Oysa ilim tahsil etmek, üretime dönük faaliyetlerde bulunmak, üretilen mal ve hizmetleri adilane paylaştırmak, yatırım yapmayı, para ve emek harcamayı gerektirmektedir.
Bunun yanında “32 Farz” olarak geliştirilen kurallar bütününün de, genel olarak İslam’ın şartı olarak belirlenen çeşitli ibadetlerin teferruatlarından ibaret olduğu ve hemen tamamının birbirleriyle irtibatlı oldukları görülmektedir. Mesela ulema, elbette ilgili Kur’an ayetlerinden hareketle önce namaz kılmayı İslam’ın şartı olarak belirlemiş, namazın nasıl kılınacağına ait kuralları tespit etmiş, sonra da namazın temiz bir vücutla ve temiz bir ortamda kılınacağından hareketle, abdestin, guslün veya bazı şartlarda bunların yerine kaim olmak üzere teyemmümün kurallarını tespit etmiş, bunların yanına bir de İmanın şartlarını ekleyerek 32 farzı oluşturmuştur; daha doğrusu dayatmıştır.
Ancak zaman içinde bu 32 farzın “İyi Müslüman” olmak için, daha doğrusu insanları zapturapt altına almak için yeterli olmadığı görülmüş olacak ki; elbette yine ayet ve bazı hadislerden hareketle “54 Farz” adı altında ikinci bir kurallar manzumesi daha geliştirilmiştir.
Bir anlamda “32 Farz” isimli kanuna ilave olarak “54 Farz” adı altında bir de “Tüzük” yayınlamıştır sözüm ona ulema takımı!
Ancak incelendiğinde görülecektir ki; “54 Farz” olarak sayılan liste, 32 Farzdakilere ilave olarak önemli ölçüde tekrarlardan ve basmakalıp ifadelerden oluşmaktadır.
Yine bu listedeki kuralların da ortak özelliği, Müslümanları itaata, baş eğmeye, zapturabt altına almaya ve ahiret gününe hazırlamaya özendiriyor olmasıdır.
“Hükümdara veya devlet başkanına karşı gelmemenin” de 54 farzdan birisi olduğunu söylersek, ne demek istediğimiz herhalde çok daha iyi anlaşılacaktır.
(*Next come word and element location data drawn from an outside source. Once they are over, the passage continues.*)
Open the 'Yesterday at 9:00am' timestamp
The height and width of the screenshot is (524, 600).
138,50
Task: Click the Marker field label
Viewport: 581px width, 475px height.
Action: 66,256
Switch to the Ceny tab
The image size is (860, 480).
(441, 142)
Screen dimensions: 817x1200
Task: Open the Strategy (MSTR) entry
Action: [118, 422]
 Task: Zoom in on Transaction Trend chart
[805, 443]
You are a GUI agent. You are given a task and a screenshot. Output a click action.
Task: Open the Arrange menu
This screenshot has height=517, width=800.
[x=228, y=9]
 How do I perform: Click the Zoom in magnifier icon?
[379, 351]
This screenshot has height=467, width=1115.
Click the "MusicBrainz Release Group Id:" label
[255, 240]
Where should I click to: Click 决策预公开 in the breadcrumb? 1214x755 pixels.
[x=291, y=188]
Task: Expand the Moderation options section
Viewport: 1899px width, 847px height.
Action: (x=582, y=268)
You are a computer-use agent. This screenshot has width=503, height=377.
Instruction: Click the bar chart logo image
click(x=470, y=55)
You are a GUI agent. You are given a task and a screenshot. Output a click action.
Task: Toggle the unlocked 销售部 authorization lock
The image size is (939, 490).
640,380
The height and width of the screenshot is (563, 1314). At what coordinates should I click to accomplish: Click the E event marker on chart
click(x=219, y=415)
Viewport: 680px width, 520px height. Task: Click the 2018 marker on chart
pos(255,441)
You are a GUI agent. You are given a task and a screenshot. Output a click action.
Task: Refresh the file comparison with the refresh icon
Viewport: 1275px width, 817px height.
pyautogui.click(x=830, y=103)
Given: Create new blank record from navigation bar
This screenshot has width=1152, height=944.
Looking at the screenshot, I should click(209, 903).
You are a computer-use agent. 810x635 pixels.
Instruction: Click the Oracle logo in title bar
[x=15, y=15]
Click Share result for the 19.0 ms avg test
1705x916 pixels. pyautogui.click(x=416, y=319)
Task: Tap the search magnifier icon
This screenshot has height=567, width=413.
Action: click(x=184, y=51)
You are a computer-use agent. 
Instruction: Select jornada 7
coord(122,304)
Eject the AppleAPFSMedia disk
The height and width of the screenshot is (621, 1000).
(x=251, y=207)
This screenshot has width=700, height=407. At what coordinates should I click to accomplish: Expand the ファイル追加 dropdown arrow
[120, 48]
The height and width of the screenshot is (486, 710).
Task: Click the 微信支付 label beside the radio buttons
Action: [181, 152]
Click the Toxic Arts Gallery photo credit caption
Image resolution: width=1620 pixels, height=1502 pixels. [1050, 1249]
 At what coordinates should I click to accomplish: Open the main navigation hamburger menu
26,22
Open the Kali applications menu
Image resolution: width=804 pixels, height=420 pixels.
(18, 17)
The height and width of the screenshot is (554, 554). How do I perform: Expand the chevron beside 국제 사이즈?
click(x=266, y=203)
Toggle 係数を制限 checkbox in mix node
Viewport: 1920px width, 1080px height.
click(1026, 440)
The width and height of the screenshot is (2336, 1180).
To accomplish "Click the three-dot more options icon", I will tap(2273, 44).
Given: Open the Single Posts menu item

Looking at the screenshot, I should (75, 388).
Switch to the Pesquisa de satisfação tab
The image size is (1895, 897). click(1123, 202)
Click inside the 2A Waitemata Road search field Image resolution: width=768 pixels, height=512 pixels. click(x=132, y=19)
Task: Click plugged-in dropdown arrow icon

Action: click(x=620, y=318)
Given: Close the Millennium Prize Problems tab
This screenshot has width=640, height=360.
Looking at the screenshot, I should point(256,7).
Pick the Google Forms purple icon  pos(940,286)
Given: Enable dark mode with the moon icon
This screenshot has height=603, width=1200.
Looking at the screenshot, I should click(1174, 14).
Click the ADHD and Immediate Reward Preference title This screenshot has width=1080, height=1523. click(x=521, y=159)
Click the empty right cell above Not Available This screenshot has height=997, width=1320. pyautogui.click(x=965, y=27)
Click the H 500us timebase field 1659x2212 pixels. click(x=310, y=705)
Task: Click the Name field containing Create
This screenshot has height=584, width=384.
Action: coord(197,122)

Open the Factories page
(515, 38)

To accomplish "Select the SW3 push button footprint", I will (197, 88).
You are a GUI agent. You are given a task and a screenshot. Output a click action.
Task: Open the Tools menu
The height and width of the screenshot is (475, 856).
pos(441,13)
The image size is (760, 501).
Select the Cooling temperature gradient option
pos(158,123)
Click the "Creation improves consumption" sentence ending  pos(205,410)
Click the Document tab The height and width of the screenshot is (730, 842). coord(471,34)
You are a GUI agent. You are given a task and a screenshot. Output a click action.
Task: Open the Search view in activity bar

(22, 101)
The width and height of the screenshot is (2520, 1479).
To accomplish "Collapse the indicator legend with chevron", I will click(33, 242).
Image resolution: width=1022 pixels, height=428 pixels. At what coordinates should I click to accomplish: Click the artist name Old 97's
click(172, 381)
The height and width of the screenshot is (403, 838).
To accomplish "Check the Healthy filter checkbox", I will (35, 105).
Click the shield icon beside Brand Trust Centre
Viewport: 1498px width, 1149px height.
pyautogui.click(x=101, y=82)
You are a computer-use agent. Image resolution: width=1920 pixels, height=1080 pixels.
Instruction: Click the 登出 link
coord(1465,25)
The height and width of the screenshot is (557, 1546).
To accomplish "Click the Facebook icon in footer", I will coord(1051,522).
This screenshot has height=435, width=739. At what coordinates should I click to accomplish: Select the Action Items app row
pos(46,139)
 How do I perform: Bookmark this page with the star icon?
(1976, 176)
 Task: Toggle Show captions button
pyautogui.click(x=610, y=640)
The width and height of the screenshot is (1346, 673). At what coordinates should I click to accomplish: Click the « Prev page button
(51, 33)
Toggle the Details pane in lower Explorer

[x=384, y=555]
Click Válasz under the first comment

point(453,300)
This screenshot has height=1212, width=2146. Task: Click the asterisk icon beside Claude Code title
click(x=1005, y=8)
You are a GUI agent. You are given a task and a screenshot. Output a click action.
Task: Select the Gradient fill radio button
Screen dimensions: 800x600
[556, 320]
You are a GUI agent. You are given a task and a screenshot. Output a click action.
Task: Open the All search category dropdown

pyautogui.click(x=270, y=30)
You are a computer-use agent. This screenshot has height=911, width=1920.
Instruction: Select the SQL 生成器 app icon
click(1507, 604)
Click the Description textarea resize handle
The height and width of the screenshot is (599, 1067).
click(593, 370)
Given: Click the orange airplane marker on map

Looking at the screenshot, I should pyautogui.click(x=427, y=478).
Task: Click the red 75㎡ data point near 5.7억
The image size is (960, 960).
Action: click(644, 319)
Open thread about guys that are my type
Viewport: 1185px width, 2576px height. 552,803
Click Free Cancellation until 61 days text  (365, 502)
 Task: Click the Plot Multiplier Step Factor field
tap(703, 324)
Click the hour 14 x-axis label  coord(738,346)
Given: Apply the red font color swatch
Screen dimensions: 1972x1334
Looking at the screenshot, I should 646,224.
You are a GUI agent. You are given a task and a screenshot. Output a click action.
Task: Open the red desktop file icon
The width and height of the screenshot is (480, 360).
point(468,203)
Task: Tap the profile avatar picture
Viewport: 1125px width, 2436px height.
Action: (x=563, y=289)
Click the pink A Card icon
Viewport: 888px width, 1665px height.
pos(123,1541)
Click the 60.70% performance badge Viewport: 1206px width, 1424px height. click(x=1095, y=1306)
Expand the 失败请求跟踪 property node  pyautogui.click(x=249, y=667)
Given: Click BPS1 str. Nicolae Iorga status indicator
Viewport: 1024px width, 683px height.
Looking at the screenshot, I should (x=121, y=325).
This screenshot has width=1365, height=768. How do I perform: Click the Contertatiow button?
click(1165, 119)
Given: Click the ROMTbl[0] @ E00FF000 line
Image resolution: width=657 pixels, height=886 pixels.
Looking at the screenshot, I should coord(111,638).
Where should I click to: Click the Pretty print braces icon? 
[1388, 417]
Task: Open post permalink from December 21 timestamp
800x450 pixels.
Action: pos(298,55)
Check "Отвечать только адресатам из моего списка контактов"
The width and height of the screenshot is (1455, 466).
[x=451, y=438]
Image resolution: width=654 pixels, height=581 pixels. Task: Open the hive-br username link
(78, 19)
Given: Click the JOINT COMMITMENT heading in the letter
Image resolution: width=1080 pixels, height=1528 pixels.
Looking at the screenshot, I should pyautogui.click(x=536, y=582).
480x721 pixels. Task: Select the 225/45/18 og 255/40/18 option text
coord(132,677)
Öte yandan bu tür şartların ve farzların Asr-ı Saadet ve ilk dört halife döneminden sonra ortaya çıkarıldığı da gün gibi aşikârdır.
Eğer aksi olsaydı, Kur’an’da Mücadele Sûresi’nde anlatıldığı üzere, sıradan bir kadın gelip, aynı zamanda bir Devlet Başkanı da olan Hz. Peygamber’le tartışamaz, onun hatasını yüzüne vuramaz ve Allah tarafından ikaz edilmesine vesile olamazdı(2).
Eğer aksi olsaydı, yani 32 farz ve 54 farz denilen kurallar manzumesi 4 büyük halife devrinde oluşturulmuş olsaydı, arkadaşları Hz. Ömer’e “Ey Ömer, eğer kararlarında yanlış yaparsan, seni kılıçlarımızla düzeltiriz” deme cüreti gösteremezlerdi.
Oysa bilinmelidir ki; Allah kitabında diyor ki; “…İman edenlerle, iyi işler yapanlar, doğruyu ve sabrı tavsiye edenler hariç, insanlar hüsrandadırlar”(3).
Bir başka ayetinde ise şöyle diyor Allah: “Şüphesiz Allah, adaleti, iyilik yapmayı, yakınlara yardım etmeyi emreder; hayâsızlığı, fenalık ve azgınlığı da yasaklar. O, düşünüp tutasınız diye size öğüt veriyor.”(4).
Öte yandan Hz. Peygamber “ben oruç tutmayı,namaz kılmayı ve hacca gitmeyi öğretmek için geldim” demiyor, “Ben güzel ahlakı tamamlamak için gönderildim” diyor.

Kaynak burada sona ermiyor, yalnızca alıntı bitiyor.